The Hour of the Cyclops
This is a bonus tenth story, not listed in the contents page. A spy, or government agent, or something like that, is trying to rescue a young woman from the clutches of the Ancient Apothecary, who wants to use her to summon some terrible deity that will drive everyone in the world mad. You know the kind of thing. Sure you do. The stars are right, so it's time to sacrifice a human and call a mad god down from space.
This doesn't feel as mature as the other stories, and it looks to have been written a few years before the others in the collection. It's still good fun though, lighter than the others.
So there we are, that's what I thought of Laird Barron. By the way, I think it's important to point out that Laird Barron wears an eyepatch and used to compete in sled dog racing, and comes from Alaska, three things which I think you'll agree make him an interesting character.
Fingersmith by Sarah Waters
Susie Trinder gets drawn into a nasty plan to cheat a young lady, Maud Lilly, out of her fortune.

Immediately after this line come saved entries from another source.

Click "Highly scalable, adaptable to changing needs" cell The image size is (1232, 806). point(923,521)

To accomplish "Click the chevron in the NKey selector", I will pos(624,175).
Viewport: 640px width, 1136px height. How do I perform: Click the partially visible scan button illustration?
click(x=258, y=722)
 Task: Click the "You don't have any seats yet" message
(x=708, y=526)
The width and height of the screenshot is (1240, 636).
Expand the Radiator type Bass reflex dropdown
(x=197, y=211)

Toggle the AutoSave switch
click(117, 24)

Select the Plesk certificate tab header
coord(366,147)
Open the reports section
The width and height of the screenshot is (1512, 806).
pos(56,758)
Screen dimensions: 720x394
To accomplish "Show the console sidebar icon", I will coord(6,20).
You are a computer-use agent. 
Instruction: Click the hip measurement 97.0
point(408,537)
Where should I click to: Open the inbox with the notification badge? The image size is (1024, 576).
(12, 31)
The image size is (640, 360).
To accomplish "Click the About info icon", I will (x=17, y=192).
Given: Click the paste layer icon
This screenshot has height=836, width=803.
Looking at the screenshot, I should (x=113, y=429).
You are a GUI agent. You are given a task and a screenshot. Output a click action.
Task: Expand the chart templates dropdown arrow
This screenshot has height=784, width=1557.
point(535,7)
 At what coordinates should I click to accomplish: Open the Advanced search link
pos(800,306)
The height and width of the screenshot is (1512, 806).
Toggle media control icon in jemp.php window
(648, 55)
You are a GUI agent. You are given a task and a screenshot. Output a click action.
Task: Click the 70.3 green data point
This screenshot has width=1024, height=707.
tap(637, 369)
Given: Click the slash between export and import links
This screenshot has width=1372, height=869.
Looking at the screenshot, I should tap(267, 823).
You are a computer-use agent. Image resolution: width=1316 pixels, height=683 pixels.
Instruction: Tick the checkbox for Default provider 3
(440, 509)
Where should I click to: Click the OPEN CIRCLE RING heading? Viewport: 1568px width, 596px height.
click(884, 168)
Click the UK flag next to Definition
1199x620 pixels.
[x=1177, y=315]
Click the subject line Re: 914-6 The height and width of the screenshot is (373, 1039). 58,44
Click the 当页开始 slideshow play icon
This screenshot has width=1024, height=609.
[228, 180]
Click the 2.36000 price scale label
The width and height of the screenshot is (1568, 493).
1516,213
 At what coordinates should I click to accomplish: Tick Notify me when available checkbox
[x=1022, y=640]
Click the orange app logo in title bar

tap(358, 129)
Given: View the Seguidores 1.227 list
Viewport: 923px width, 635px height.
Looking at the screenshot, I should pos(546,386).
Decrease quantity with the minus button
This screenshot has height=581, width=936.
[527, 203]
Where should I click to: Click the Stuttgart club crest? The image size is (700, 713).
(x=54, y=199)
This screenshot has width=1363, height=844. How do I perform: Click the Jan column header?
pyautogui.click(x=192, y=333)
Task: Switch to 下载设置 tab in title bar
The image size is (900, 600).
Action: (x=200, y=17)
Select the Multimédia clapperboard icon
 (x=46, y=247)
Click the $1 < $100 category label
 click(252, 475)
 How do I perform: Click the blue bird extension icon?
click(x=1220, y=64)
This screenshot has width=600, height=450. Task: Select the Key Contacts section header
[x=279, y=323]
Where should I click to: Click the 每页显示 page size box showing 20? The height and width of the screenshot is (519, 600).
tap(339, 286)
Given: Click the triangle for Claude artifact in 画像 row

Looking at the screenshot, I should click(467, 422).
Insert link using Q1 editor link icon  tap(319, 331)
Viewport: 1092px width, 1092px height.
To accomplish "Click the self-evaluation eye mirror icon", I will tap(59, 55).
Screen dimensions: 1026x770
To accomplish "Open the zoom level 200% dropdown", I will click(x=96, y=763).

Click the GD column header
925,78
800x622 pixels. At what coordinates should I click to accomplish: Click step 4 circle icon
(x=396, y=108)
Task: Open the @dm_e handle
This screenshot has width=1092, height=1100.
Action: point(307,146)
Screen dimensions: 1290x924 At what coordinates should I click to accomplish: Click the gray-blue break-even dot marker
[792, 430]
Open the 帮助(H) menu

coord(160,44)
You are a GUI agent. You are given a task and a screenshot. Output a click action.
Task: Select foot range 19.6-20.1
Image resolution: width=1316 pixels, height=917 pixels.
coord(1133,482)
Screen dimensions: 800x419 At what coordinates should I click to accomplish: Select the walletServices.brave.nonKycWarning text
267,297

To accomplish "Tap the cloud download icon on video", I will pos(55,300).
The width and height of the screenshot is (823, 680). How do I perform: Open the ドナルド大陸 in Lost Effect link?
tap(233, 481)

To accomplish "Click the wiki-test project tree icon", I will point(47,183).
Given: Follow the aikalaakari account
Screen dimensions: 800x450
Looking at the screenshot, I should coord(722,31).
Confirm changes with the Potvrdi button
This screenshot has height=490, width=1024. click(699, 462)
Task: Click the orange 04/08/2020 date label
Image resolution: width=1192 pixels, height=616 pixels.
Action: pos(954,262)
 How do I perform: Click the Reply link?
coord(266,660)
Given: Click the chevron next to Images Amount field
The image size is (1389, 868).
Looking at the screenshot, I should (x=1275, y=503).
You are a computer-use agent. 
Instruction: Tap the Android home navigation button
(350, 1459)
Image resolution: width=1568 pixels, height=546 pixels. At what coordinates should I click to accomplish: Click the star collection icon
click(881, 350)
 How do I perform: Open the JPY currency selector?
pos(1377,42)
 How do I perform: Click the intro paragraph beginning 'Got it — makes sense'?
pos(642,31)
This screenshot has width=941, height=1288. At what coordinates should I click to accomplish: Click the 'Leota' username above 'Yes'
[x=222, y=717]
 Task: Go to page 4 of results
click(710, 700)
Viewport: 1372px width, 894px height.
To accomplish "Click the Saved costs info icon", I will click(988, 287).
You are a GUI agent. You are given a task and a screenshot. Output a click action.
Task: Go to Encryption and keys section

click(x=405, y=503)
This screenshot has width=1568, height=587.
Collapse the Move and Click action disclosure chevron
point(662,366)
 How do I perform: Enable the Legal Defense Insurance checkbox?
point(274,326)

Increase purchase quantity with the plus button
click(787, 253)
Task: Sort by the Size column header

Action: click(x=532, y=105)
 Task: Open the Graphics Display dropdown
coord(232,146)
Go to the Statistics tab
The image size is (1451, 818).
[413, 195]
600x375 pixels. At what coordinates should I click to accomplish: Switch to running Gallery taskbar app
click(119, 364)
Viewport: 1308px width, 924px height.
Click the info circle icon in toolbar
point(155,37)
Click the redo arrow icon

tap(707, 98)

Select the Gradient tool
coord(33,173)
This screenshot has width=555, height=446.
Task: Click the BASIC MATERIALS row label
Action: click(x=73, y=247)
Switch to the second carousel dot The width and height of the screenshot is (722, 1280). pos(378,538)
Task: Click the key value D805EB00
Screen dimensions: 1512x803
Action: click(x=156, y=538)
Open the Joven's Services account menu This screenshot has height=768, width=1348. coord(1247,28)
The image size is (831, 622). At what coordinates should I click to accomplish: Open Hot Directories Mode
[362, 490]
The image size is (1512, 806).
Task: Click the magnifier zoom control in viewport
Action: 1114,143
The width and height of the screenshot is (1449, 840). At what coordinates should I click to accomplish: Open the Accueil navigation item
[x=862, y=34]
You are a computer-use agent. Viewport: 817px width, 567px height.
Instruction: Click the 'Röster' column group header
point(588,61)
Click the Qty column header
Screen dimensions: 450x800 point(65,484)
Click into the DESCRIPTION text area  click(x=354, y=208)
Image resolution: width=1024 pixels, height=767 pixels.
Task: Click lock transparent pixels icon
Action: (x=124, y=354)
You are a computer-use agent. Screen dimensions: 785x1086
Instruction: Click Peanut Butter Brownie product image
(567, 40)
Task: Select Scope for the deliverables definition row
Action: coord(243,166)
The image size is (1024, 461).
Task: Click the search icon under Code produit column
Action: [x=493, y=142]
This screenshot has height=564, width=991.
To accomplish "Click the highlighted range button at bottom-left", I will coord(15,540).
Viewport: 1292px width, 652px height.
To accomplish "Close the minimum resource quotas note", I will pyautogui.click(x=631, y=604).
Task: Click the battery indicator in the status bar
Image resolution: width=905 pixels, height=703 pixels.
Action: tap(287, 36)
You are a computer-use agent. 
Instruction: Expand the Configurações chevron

Her guardian, who brought her up from a baby when her real mother was unable to, is Mrs Sucksby, who presides over a house in The Borough, London, frequented by thieves selling their wares. Gentleman, a devilish rogue, has come up with the scheme to marry Maud Lilly and swindle her out of her inheritance. Susie's role is to become her maid and convince her to marry Gentleman.
It's told from Susie's point of view, and she's never been out of London, so when she goes to Briar, a country house where Maud lives with her cold, cruel uncle, we feel her confusion and misery at her new situation. It's really well told - you can believe you are being told the story by a rough-and-ready lass from the poorer part of 1840s London.
The less said about Fingersmith, the better, apart from to say it's very clever, well-plotted, and vividly conjures up the world of Victorian England. Even though the plot could be considered far-fetched, it feels believable because of the natural, unforced way the characters think and behave - though as I think about it, there's at least one handy coincidence that helps someone get out of a predicament, but that doesn't matter.
It has been adapted into an acclaimed film, The Handmaiden, transplanting the story to 1930s colonial Korea. There's also a two-part BBC drama called Fingersmith.